If true, progress bar will be displayed in console.

Details

Factors and characters are treated as categorical features. Missing values are supported.

See https://jadonwagstaff.github.io/projects/sboost.html for a description of the algorithm.

For original paper describing AdaBoost see:

Freund, Y., Schapire, R.E.: A decision-theoretic generalization of on-line learning and an application to boosting. Journal of Computer and System Sciences 55(1), 119-139 (1997)

Value

An sboost_classifier S3 object containing:

classifier

stump - the index of the decision stump
feature - name of the column that this stump splits on.
vote - the weight that this stump has on the final classifier.
orientation - shows how outcomes are split. If feature is numeric shows split orientation, if feature value is less than split then vote is cast in favor of left side outcome, otherwise the vote is cast for the right side outcome. If feature is categorical, vote is cast for the left side outcome if feature value is found in left_categories, otherwise vote is cast for right side outcome.
split - if feature is numeric, the value where the decision stump splits the outcomes; otherwise, NA.
left_categories - if feature is categorical, shows the feature values that sway the vote to the left side outcome on the orientation split; otherwise, NA.

outcomes

Shows which outcome was considered as positive and which negative.

training

stumps - how many decision stumps were trained.
features - how many features the training set contained.
instances - how many instances or rows the training set contained.
positive_prevalence - what fraction of the training instances were positive.

call

Shows the parameters that were used to build the classifier.

See Also

predict.sboost_classifier - to get predictions from the classifier.

assess - to evaluate the performance of the classifier.
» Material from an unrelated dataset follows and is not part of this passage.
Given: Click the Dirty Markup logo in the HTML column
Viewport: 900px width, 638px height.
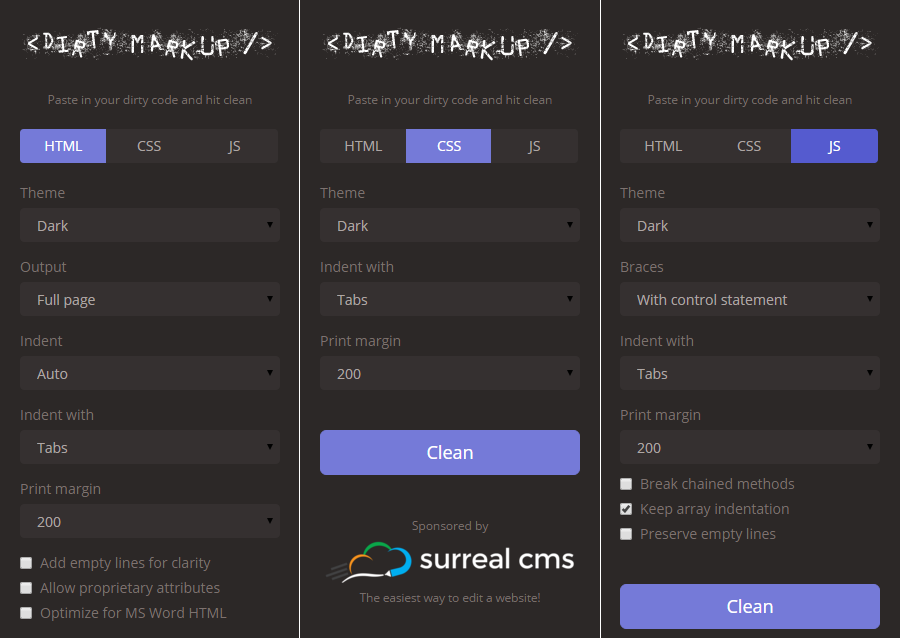Looking at the screenshot, I should point(150,43).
validate - to perform cross validation for the classifier training.

Examples

# malware
malware_classifier <- sboost(malware[-1], malware[1], iterations = 5, positive = 1)
malware_classifier
malware_classifier$classifier

# mushrooms
mushroom_classifier <- sboost(mushrooms[-1], mushrooms[1], iterations = 5, positive = "p")
mushroom_classifier
mushroom_classifier$classifier

sboost Validation Function

Description

A k-fold cross validation algorithm for sboost.

Usage

validate(
  features,
  outcomes,
  iterations = 1,
  k_fold = 6,
  positive = NULL,
  verbose = FALSE
)

Arguments

features

feature set data.frame.

outcomes

outcomes corresponding to the features.

iterations

number of boosts.

k_fold

number of cross-validation subsets.

positive

is the positive outcome to test for; if NULL, the first in alphabetical order will be chosen

verbose

If true, progress bars will be displayed in console.

Value

An sboost_validation S3 object containing:

performance

Final performance statistics for all stumps.

training_summary_statistics

Mean and standard deviations for test statistics generated by assess cumulative statistics for each of the training sets.

testing_summary_statistics

Mean and standard deviations for test statistics generated by assess cumulative statistics for each of the testing sets.

training_statistics

sboost sboost_assessment cumulative statistics objects used to generate training_statistics.

testing_statistics

sboost sboost_assessment cumulative statistics objects used to generate testing_statistics.

classifier_list

sboost sboost_classifier objects created from training sets.

outcomes

Shows which outcome was considered as positive and which negative.

k_fold

number of testing and training sets used in the validation.

call

Shows the parameters that were used for validation.

See Also

sboost documentation.

Examples

# malware
validate(malware[-1], malware[1], iterations = 5, k_fold = 3, positive = 1)

# mushrooms
validate(mushrooms[-1], mushrooms[1], iterations = 5, k_fold = 3, positive = "p")